[SOURCE DATA]
-- Opening Marker --

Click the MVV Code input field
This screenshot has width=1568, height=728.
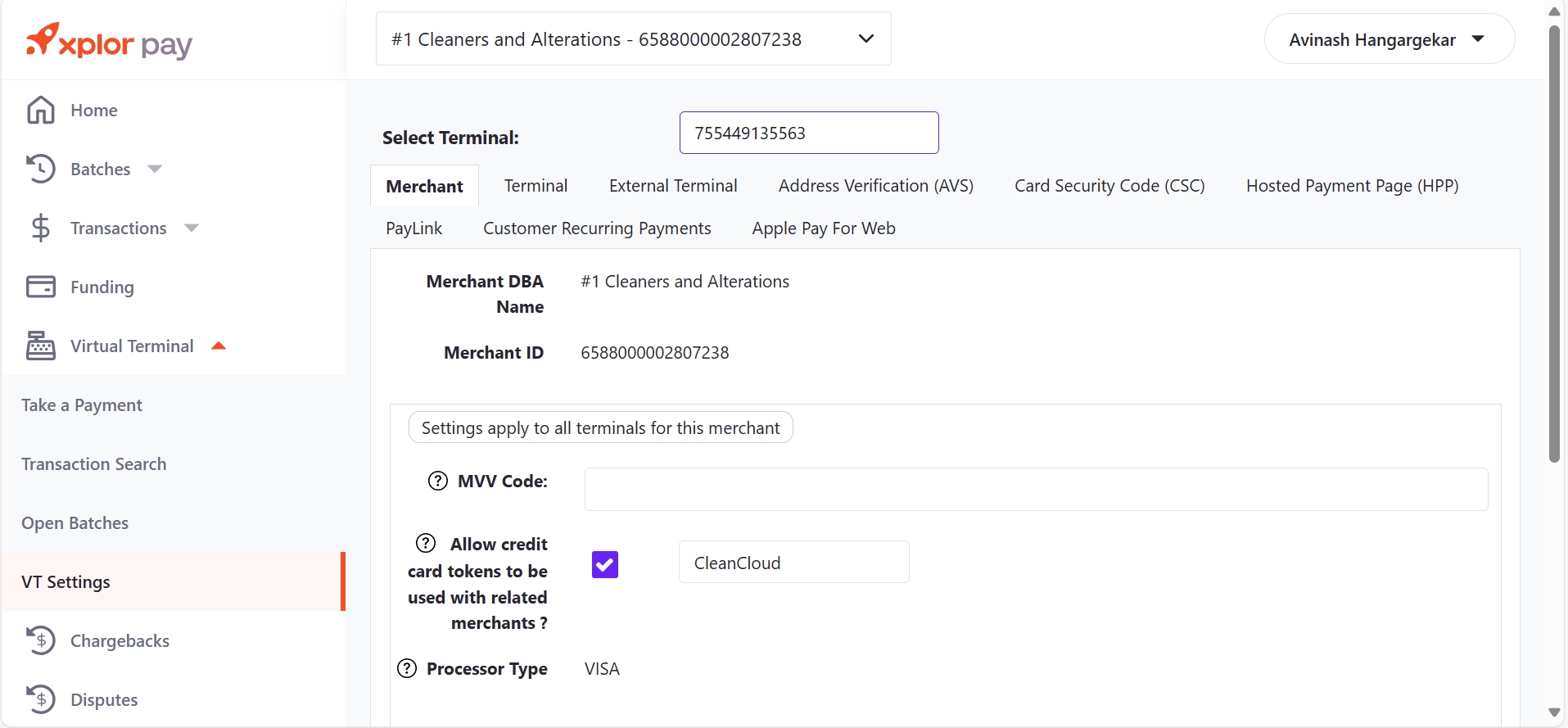pyautogui.click(x=1036, y=489)
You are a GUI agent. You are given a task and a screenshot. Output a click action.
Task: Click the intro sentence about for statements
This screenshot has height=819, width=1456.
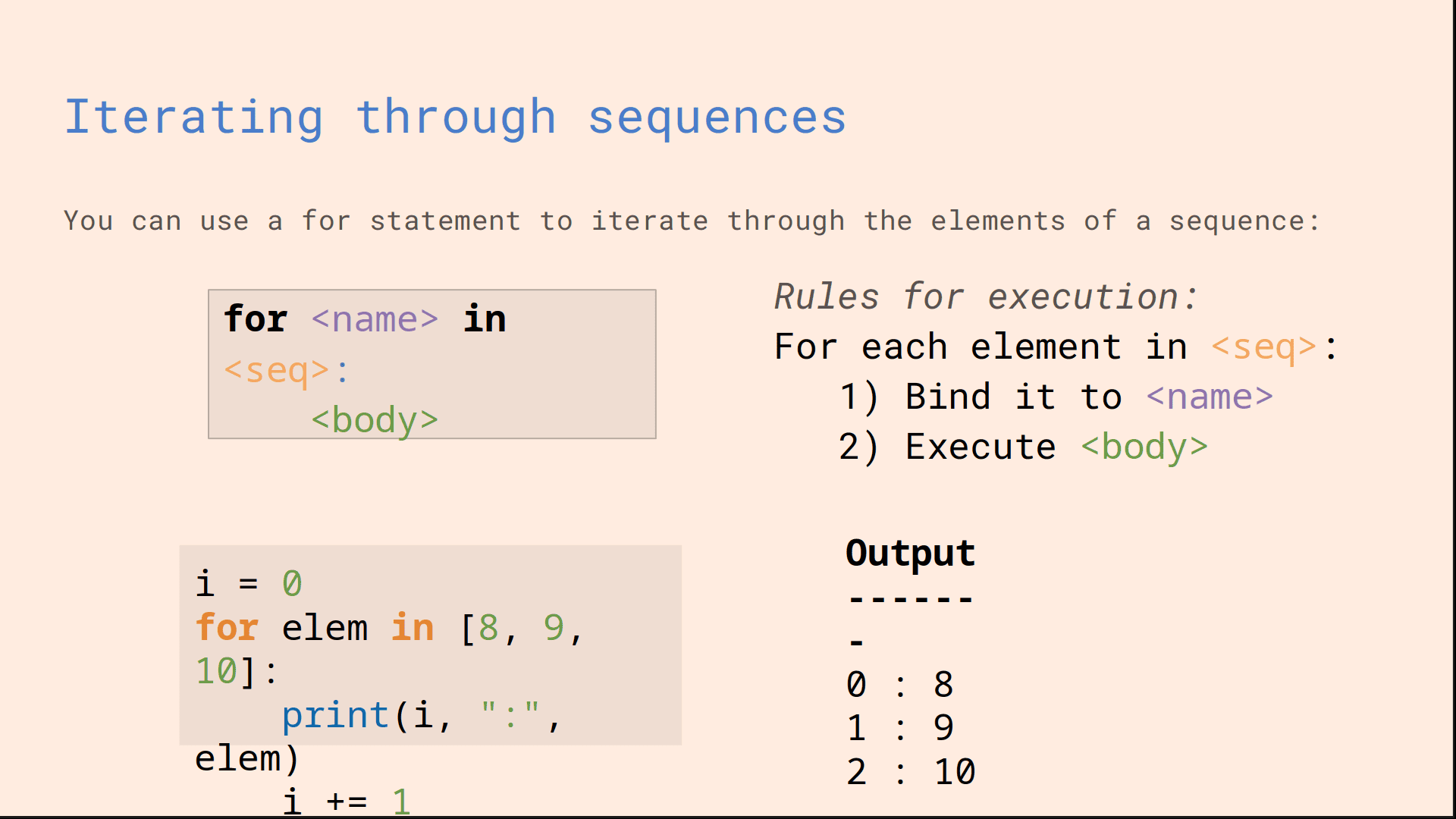(692, 221)
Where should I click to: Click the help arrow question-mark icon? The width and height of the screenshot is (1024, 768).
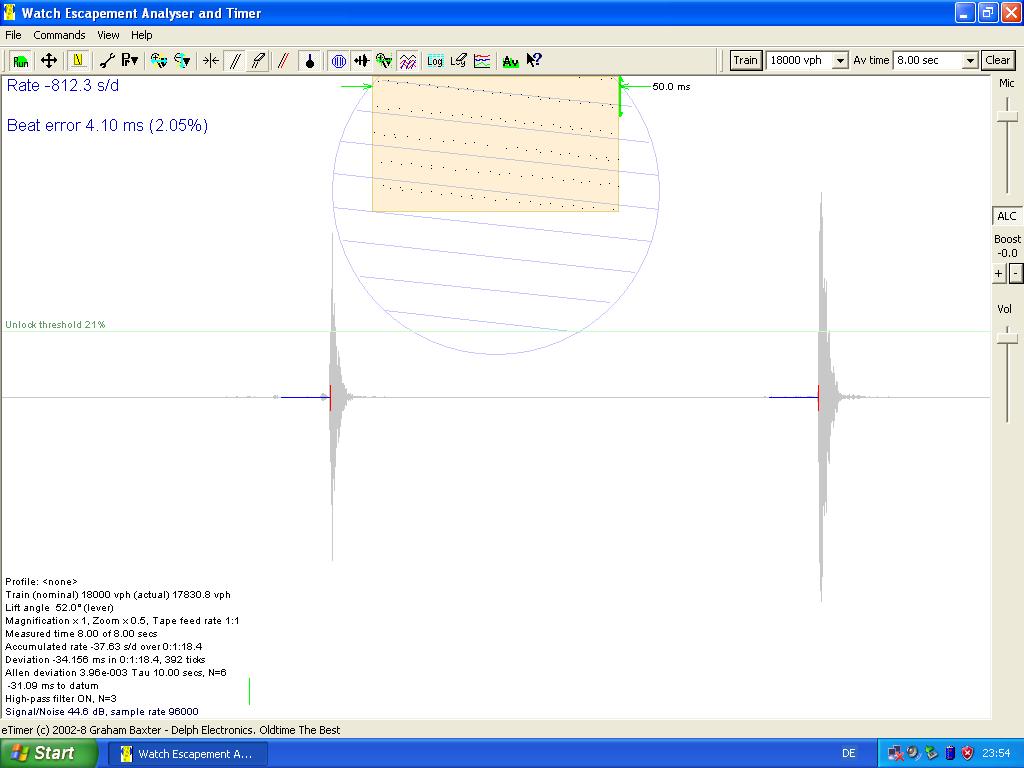point(534,61)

-- Closing Marker --

[TASK DESCRIPTION] The required output consists only of the lines from the one containing "Where should I" to the last line of the material, reproduced exactly, pictures excluded.

[ANSWER AREA]
Where should I click to: Click the help arrow question-mark icon? The width and height of the screenshot is (1024, 768).
point(534,61)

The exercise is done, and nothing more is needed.